The ACA Medicaid Expansions and Employment of Adults With Disabilities
- Our findings showed no evidence that Medicaid expansions significantly affected the employment of adults with disabilities at the national level, either overall or for most subgroups of states or individuals.
- Our estimates were imprecise, so we cannot rule out the possibility that the expansions had an effect on employment, but that the magnitude of any such effect would have been quite modest based on our estimates.
- It is also important to recognize that the Medicaid expansions may have affected the employment of some individuals with disabilities in ways that we cannot capture with the ACS measure of disability.

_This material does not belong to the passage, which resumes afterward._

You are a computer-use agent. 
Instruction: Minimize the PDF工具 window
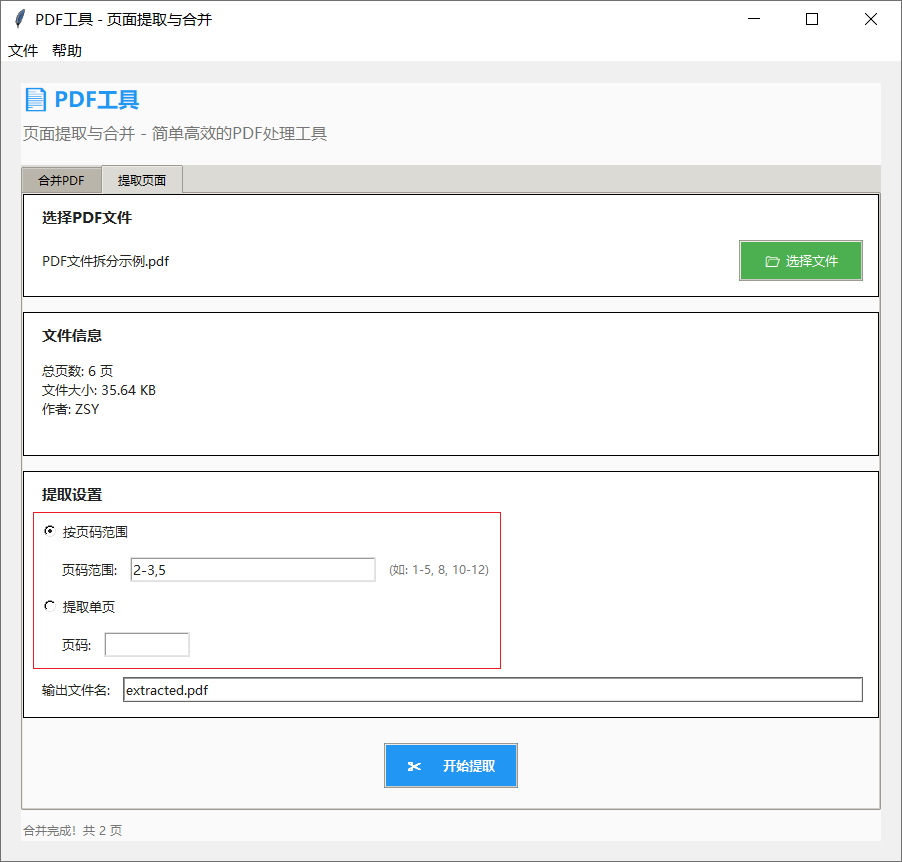[753, 19]
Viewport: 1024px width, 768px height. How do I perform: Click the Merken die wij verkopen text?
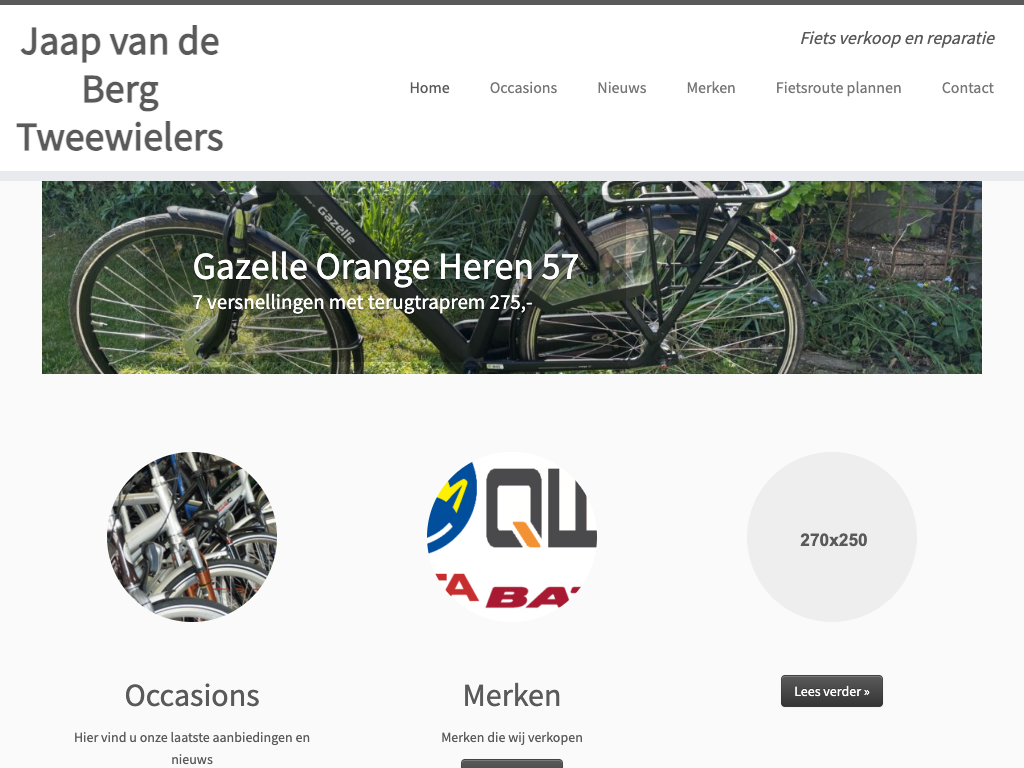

The Patient Protection and Affordable Care Act (ACA) of 2010 substantially expanded the availability of health insurance coverage, particularly for adults with disabilities. One notable change was the option for states to offer Medicaid coverage to adults with household incomes that were below 138% of the federal poverty line; most but not all states expanded Medicaid to this population. This article investigates whether states that expanded Medicaid coverage through the ACA in 2014—the first year that expansion was possible under the ACA, and the year that most states opted to expand—experienced differential changes in the employment rate of adults with disabilities relative to states that did not expand Medicaid. Using nationally representative data from the American Community Survey, we do not find evidence that the postexpansion employment trend in Medicaid expansion states was significantly different from that trend in states that did not expand Medicaid.